Dubai Safari Park is our largest commercial project up to date, and this site is not only host to the largest roof area Cape Reed International has ever created, it is also home to the roof that required the most bundles of thatch in their history – a staggering seven 40ft containers of Cape thatching reed!
The brief was to provide the structures with a natural roof covering to fit in with the project concept of a Safari Park. Cape reed (Thamnochortus Insignis) roofs were designed according to local authority specifications which is like the US or British building codes. The roofs must be waterproofed and be able to withstand winds of 45m/s in line with the local code.
The thatch roofs also provide good insulation and a have a U-Value of 0.296W/m²K on a 180mm thickness that was chosen for this project.
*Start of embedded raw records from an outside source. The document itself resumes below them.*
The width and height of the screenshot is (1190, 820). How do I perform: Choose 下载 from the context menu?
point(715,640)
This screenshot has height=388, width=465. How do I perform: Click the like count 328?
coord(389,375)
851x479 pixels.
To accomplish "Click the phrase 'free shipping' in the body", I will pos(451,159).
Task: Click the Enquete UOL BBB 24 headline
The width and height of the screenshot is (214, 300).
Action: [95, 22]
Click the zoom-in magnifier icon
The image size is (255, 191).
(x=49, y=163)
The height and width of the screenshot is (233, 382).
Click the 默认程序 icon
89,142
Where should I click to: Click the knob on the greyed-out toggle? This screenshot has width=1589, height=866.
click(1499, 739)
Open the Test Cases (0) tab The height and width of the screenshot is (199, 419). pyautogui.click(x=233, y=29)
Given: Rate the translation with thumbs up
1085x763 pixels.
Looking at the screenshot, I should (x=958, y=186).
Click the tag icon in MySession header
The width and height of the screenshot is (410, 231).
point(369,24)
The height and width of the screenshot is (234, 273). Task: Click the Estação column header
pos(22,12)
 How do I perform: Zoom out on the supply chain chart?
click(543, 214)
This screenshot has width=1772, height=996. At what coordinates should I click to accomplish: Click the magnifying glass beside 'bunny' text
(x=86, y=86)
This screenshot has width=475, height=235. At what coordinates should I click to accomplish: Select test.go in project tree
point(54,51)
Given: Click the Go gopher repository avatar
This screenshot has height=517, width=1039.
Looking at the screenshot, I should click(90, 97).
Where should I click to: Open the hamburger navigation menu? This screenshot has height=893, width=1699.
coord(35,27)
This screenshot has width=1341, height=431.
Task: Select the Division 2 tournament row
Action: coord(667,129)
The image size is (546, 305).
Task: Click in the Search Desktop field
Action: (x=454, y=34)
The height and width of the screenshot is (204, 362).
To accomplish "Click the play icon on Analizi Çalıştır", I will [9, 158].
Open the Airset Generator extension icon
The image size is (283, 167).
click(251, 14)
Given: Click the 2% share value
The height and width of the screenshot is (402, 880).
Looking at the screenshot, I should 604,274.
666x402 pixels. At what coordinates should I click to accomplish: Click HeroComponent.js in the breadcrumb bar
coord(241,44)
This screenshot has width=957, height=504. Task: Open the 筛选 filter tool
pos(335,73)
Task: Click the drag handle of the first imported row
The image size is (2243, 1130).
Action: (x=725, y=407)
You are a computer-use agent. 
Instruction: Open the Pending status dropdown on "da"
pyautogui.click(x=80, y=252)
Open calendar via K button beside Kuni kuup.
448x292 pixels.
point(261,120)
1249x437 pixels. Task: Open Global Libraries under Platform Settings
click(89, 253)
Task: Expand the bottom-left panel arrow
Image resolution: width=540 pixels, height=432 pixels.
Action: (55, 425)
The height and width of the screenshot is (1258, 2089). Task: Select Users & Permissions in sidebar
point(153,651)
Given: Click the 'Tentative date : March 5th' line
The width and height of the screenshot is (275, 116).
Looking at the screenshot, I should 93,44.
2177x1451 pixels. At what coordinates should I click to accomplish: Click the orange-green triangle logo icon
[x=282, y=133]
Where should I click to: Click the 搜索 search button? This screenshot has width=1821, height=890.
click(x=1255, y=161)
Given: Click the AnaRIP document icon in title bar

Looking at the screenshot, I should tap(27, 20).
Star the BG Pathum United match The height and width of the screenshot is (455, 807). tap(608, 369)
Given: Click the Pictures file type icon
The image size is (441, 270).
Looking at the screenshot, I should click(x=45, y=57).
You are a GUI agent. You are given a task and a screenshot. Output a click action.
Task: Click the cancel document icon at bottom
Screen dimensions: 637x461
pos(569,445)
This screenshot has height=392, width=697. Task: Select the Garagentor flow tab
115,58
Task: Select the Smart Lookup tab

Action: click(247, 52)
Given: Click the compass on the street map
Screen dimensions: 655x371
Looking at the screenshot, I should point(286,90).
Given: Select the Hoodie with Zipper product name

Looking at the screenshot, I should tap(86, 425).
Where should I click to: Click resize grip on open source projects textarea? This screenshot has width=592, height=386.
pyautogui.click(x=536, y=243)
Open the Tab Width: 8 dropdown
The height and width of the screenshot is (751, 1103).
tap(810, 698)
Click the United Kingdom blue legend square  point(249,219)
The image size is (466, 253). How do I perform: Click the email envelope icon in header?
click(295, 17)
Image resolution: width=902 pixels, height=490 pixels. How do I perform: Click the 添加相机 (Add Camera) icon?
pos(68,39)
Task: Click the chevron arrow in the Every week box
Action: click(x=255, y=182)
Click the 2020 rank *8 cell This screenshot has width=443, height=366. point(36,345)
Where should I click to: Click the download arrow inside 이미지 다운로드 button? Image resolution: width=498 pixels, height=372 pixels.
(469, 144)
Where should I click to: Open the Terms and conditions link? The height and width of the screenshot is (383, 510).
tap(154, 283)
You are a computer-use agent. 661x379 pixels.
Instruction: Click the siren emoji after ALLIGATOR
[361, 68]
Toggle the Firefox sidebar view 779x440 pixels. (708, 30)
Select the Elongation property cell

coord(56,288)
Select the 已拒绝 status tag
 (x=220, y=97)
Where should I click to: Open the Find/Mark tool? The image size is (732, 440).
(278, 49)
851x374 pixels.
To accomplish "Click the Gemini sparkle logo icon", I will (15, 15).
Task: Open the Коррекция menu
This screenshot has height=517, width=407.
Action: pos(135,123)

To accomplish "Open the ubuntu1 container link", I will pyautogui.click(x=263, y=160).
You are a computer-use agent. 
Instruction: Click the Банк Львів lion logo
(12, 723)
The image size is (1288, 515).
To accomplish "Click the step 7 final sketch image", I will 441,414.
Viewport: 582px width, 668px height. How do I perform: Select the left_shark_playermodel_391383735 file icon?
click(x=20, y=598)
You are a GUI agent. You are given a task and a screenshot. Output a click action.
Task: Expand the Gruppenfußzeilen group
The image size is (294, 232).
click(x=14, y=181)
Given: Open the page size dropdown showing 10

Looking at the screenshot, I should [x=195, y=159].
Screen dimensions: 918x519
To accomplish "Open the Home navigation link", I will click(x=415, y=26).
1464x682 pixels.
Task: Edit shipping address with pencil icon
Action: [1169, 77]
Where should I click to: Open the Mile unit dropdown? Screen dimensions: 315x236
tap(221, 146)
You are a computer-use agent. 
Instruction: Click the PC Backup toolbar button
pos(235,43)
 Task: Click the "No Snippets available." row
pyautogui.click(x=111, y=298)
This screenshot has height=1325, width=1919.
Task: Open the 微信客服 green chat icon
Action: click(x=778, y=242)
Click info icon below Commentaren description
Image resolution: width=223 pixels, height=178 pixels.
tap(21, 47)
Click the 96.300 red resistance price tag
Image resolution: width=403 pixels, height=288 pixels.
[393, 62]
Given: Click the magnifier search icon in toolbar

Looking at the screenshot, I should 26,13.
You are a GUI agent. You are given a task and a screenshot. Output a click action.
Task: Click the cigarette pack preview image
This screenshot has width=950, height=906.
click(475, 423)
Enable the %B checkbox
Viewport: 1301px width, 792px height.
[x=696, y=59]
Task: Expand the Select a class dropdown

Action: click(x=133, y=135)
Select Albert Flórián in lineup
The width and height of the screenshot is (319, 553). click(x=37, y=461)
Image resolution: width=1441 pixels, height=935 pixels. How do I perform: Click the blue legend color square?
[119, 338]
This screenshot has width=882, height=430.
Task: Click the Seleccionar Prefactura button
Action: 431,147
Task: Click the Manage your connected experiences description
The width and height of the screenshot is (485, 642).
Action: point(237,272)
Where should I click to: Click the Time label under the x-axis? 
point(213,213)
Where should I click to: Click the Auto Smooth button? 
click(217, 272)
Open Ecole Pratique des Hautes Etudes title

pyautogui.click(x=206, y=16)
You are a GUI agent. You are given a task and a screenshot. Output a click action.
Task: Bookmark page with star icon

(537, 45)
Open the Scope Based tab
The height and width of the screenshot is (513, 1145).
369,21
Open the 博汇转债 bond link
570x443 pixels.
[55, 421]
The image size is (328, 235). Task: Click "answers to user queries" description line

The United Arab Emirates (UAE) has a fairly dry climate therefore the roofs are constructed at a 35-degree pitch which provides a natural waterproof covering at 180mm thickness. The client requested structural timber elements to be used as much as possible throughout the project.
Eucalyptus grandis from Mpumalanga was selected for the project as it is the strongest material with the best availability in the market given the quantity and bigger dimensions required within the tight timeline provided by the client. All the timber is treated with Tanalith-E (a water-based preservative) in Riversdale, Cape Town, so that it has the longest possible life span with minimal maintenance while reaching both our and the client’s needs of using environmentally-friendly treatments.
These roofs are also highly versatile, durable and functional.
Getting it done
You must keep in mind that the area on which the park stands today, once used to be a landfill. This posed several challenges, all of which were successfully overcome. Dubai Safari Park is to date the largest commercial project completed by Cape Reed. The extensive thatched roofs (some of them covering more than 1 000m²) had some challenges during construction, especially with the integration of different building materials (timber, steel and concrete), but the Cape Reed team managed to face and tackle these challenges with great success.
Aesthetically, our thatched roofs are a perfect fit with the overall theme of the park, but apart from this, these roofs are also highly versatile, durable and functional. The excellent insulation properties of Cape reed thatch results in shaded areas that are significantly cooler than other conventional roofs.
Dubai Safari Park officially opened its doors at the beginning of this year. It is reported to have attracted 14 000 visitors during the first two days of its soft opening and more than 100 000 visitors during the first week and a half of its official opening.
It will be the first zoo in the Middle East to become a member of World Association of Zoos and Aquariums (WAZA) and is home to more than 10 000 different animals (of which more than 350 species are rare and endangered).
The 120 hectares of land host a plethora of animal shelters, loading docks and recreational facilities (among a few) and all of it will be as green as possible. Additional green initiatives include solar panels and water recycling facilities on site, to be used in the general operations of the zoo.